[[ INPUT FOR THIS TASK open ]]

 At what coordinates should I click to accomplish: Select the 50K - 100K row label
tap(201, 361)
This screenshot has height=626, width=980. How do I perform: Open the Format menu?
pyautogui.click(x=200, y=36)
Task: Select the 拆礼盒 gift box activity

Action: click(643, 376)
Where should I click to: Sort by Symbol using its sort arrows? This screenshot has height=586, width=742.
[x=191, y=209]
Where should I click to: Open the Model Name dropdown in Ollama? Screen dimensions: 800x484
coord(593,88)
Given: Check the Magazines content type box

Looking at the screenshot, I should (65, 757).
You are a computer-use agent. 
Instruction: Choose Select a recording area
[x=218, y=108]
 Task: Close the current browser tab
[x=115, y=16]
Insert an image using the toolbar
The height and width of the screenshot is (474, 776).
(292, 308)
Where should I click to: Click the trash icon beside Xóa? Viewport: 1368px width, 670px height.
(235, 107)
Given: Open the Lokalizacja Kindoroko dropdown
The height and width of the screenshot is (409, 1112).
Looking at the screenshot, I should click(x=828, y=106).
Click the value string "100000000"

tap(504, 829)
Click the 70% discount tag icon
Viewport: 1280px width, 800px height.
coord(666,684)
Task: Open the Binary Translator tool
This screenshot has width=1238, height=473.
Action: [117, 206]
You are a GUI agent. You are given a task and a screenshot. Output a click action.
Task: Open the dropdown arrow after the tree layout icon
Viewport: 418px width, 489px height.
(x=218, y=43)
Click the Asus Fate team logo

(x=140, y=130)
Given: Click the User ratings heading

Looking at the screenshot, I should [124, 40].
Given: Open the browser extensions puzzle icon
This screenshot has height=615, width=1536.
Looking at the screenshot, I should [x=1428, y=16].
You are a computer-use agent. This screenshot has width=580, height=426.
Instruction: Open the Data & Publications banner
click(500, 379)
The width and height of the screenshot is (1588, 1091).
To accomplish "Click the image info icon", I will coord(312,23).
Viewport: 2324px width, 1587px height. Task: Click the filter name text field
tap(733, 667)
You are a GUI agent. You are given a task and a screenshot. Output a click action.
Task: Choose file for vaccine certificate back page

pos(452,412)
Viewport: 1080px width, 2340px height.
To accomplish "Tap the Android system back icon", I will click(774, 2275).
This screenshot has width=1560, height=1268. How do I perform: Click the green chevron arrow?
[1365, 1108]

[[ INPUT FOR THIS TASK closed ]]

→ **GOAL OF THE EXERCISE**: Without changing a single word, reproduce the entries above.

→ **TASK RESULT**:
 At what coordinates should I click to accomplish: Select the 50K - 100K row label
tap(201, 361)
This screenshot has height=626, width=980. How do I perform: Open the Format menu?
pyautogui.click(x=200, y=36)
Task: Select the 拆礼盒 gift box activity

Action: click(643, 376)
Where should I click to: Sort by Symbol using its sort arrows? This screenshot has height=586, width=742.
[x=191, y=209]
Where should I click to: Open the Model Name dropdown in Ollama? Screen dimensions: 800x484
coord(593,88)
Given: Check the Magazines content type box

Looking at the screenshot, I should (65, 757).
You are a computer-use agent. 
Instruction: Choose Select a recording area
[x=218, y=108]
 Task: Close the current browser tab
[x=115, y=16]
Insert an image using the toolbar
The height and width of the screenshot is (474, 776).
(292, 308)
Where should I click to: Click the trash icon beside Xóa? Viewport: 1368px width, 670px height.
(235, 107)
Given: Open the Lokalizacja Kindoroko dropdown
The height and width of the screenshot is (409, 1112).
Looking at the screenshot, I should click(x=828, y=106).
Click the value string "100000000"

tap(504, 829)
Click the 70% discount tag icon
Viewport: 1280px width, 800px height.
coord(666,684)
Task: Open the Binary Translator tool
This screenshot has width=1238, height=473.
Action: [117, 206]
You are a GUI agent. You are given a task and a screenshot. Output a click action.
Task: Open the dropdown arrow after the tree layout icon
Viewport: 418px width, 489px height.
(x=218, y=43)
Click the Asus Fate team logo

(x=140, y=130)
Given: Click the User ratings heading

Looking at the screenshot, I should [124, 40].
Given: Open the browser extensions puzzle icon
This screenshot has height=615, width=1536.
Looking at the screenshot, I should [x=1428, y=16].
You are a computer-use agent. This screenshot has width=580, height=426.
Instruction: Open the Data & Publications banner
click(500, 379)
The width and height of the screenshot is (1588, 1091).
To accomplish "Click the image info icon", I will coord(312,23).
Viewport: 2324px width, 1587px height. Task: Click the filter name text field
tap(733, 667)
You are a GUI agent. You are given a task and a screenshot. Output a click action.
Task: Choose file for vaccine certificate back page

pos(452,412)
Viewport: 1080px width, 2340px height.
To accomplish "Tap the Android system back icon", I will click(774, 2275).
This screenshot has width=1560, height=1268. How do I perform: Click the green chevron arrow?
[1365, 1108]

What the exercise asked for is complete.